The convergence of offline, online, search and mobile marketing will require entirely new processes to effectively manage them as it becomes a real-time individual decision marketplace. To me, it will have similarity to the changes I made in the 1990’s at BlackRock, where we created new data, new structures, new standards and created better information for us to create strategic advantages. I actively network with some outstanding nascent start ups, sadly many are ignored as many VCs look for traffic or who is involved rather than focus on revenue models, vision, market size and evidence that there might be paying customers for such a new , disruptive model.

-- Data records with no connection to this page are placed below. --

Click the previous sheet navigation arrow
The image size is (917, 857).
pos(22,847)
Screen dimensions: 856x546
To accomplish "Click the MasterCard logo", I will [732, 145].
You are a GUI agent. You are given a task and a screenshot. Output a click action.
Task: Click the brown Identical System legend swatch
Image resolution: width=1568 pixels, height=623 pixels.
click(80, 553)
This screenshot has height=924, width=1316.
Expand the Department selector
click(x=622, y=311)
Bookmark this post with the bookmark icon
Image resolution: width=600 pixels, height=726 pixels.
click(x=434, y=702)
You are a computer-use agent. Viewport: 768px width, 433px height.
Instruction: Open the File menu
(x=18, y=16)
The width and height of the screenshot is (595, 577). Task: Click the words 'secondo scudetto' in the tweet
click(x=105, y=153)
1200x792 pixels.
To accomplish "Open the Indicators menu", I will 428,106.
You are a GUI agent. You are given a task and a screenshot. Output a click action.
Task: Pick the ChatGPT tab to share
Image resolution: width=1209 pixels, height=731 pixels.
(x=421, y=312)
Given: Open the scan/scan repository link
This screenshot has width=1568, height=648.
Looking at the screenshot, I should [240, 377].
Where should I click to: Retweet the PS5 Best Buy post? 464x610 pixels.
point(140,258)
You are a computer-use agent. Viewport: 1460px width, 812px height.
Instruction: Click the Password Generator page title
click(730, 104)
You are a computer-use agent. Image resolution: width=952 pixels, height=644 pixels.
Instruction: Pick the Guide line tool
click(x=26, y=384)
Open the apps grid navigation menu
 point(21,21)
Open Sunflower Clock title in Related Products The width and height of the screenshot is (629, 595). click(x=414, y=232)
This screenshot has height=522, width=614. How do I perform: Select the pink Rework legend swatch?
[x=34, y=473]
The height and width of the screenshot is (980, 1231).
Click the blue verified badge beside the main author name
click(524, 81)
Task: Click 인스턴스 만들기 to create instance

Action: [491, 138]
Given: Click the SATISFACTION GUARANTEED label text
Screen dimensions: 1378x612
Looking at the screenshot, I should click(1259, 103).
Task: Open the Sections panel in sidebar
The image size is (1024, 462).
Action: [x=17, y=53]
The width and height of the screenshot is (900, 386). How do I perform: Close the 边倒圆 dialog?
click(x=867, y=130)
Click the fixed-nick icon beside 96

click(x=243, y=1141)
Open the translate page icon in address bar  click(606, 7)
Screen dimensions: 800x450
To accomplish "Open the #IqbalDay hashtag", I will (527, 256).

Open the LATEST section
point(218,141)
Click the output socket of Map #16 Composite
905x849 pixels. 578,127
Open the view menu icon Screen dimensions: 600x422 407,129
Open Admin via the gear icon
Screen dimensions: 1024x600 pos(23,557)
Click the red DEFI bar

The economy right now is bad, but to state that it is just an economic event is way oversimplifying it. It’s prolonged and drawn out due to the structural effects of the Internet not being managed to corporate advantage effectively. Stated simply, corporations and our society is not allocating resources in an effective manner as it fails to migrate budgets and marketing strategy to the highest ROI activities which attract relevant customers. It’s time for scarce, new and often misunderstood breeds of executives that understand these concepts to be allowed to realign corporations big and small, new and old to these new realities otherwise we will see more corporations destroyed “by doing nothing”. There is certainly a significant cost to tapping new leaders, with new skills to lead organizations into new frontiers in terms of realignment and retraining. However, the costs of doing nothing are far greater to our society as not allocating budgets to the most efficient channels and allowing those decisions to be made by people who understand these new realities is far greater.
All I can ask the both the blogosphere and the world business community is to please stop the bickering about these legacy models so we can move onto the real issue and work ahead – realigning our corporate business strategy and our society to the realities of Industrial Revolution 2.0. It starts with board of directors, CEO, CFO and COO executives asking their CMO and marketing partners the right questions. The journey will be fun.